▶ PROBLEM: Find every line in the data below that contains the string "panel" and copy each of those lines. Case matters, so uppercase and lowercase letters count as different.

═════ MATERIAL FOR THIS EXERCISE ═════

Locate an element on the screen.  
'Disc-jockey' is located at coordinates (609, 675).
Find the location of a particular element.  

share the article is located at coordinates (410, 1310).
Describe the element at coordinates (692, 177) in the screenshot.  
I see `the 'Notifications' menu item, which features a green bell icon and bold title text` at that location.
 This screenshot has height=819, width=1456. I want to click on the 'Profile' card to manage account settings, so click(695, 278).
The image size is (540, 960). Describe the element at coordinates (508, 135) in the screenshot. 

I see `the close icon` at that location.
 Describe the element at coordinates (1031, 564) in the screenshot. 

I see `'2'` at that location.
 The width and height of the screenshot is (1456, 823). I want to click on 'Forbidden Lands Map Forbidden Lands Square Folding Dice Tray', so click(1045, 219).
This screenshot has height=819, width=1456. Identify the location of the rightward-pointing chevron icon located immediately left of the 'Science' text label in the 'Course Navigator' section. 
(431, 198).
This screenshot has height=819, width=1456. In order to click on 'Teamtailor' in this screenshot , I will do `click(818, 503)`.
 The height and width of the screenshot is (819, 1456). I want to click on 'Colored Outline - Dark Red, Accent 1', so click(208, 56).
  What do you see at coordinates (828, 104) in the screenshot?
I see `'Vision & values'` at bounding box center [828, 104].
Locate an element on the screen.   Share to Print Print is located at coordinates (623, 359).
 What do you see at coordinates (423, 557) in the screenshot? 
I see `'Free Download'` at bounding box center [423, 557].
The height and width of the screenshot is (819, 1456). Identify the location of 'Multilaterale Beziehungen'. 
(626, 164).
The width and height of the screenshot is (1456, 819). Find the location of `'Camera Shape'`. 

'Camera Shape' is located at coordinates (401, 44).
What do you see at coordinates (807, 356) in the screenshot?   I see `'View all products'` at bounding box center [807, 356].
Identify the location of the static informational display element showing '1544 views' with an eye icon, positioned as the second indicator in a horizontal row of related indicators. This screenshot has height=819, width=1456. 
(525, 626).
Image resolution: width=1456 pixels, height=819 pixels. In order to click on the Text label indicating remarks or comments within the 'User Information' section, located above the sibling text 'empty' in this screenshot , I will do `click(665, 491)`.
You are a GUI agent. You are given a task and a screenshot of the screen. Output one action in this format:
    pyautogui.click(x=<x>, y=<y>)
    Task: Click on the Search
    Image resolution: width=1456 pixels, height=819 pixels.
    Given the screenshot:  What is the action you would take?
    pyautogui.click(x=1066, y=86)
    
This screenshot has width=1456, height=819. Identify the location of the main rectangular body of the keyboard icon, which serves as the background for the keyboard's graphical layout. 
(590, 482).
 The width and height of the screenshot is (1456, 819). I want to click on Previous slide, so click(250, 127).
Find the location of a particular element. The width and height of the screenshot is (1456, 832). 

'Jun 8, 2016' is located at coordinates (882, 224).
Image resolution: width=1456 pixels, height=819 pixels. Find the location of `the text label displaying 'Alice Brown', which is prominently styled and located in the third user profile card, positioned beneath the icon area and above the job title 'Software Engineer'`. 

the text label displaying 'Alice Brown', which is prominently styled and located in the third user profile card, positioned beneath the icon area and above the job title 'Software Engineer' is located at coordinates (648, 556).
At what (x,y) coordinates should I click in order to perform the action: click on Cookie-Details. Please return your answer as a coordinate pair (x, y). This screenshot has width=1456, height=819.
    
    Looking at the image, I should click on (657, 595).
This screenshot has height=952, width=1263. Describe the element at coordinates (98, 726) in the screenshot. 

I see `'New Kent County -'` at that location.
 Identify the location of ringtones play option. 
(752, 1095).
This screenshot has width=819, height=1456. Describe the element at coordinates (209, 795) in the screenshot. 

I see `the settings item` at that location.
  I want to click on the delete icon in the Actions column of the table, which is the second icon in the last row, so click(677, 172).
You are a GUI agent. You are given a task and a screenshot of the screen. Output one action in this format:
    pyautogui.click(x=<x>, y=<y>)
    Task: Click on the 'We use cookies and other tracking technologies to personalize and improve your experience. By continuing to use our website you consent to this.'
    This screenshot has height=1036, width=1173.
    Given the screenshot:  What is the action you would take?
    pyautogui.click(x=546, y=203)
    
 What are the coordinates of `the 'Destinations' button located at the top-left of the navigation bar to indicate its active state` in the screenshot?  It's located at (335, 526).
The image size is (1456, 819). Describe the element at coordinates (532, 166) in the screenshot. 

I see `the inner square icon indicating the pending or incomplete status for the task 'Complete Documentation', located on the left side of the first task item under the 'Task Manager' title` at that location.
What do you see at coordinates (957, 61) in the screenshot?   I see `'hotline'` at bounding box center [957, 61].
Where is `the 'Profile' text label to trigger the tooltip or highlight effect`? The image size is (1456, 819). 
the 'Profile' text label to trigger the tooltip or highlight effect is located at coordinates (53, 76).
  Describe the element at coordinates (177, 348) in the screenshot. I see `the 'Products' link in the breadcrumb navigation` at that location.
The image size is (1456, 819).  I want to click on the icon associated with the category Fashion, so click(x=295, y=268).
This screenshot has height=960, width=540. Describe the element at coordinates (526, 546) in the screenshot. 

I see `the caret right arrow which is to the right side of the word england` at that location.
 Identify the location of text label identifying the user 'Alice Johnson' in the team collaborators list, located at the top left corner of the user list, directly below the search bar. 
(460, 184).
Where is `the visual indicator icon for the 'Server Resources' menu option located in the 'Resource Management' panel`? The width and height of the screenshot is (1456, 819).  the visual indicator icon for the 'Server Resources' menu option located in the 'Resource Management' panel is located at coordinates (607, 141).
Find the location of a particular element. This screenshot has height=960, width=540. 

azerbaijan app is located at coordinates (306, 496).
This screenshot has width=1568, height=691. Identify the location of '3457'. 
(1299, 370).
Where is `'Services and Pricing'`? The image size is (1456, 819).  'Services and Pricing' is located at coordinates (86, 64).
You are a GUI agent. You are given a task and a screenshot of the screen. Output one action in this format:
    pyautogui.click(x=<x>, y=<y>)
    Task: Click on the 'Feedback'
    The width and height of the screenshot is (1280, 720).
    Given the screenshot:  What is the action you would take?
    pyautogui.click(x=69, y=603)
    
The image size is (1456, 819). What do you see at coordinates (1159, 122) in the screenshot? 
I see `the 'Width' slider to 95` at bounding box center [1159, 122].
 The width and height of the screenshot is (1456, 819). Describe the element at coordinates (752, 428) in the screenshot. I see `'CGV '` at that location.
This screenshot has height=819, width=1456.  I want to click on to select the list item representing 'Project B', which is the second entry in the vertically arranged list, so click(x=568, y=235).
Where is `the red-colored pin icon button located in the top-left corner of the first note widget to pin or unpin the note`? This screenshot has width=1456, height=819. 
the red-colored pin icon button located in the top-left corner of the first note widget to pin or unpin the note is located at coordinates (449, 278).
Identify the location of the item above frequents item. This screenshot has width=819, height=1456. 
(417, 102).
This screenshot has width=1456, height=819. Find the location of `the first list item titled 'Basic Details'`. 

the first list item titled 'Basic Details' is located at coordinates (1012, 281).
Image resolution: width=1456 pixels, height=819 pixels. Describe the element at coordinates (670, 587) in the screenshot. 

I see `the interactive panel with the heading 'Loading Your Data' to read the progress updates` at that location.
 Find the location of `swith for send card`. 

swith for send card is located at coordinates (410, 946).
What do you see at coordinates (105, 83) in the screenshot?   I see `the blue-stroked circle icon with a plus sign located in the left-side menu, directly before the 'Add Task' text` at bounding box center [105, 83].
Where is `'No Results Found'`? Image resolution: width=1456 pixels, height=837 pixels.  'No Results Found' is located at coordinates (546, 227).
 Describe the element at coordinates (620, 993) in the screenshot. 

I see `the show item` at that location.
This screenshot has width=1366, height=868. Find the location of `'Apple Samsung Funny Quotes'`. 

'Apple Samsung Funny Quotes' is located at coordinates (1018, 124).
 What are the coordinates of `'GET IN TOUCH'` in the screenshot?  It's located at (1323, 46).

═════

▶ EXERCISE ANSWER:
Where is `the visual indicator icon for the 'Server Resources' menu option located in the 'Resource Management' panel`? The width and height of the screenshot is (1456, 819).  the visual indicator icon for the 'Server Resources' menu option located in the 'Resource Management' panel is located at coordinates (607, 141).
I see `the interactive panel with the heading 'Loading Your Data' to read the progress updates` at that location.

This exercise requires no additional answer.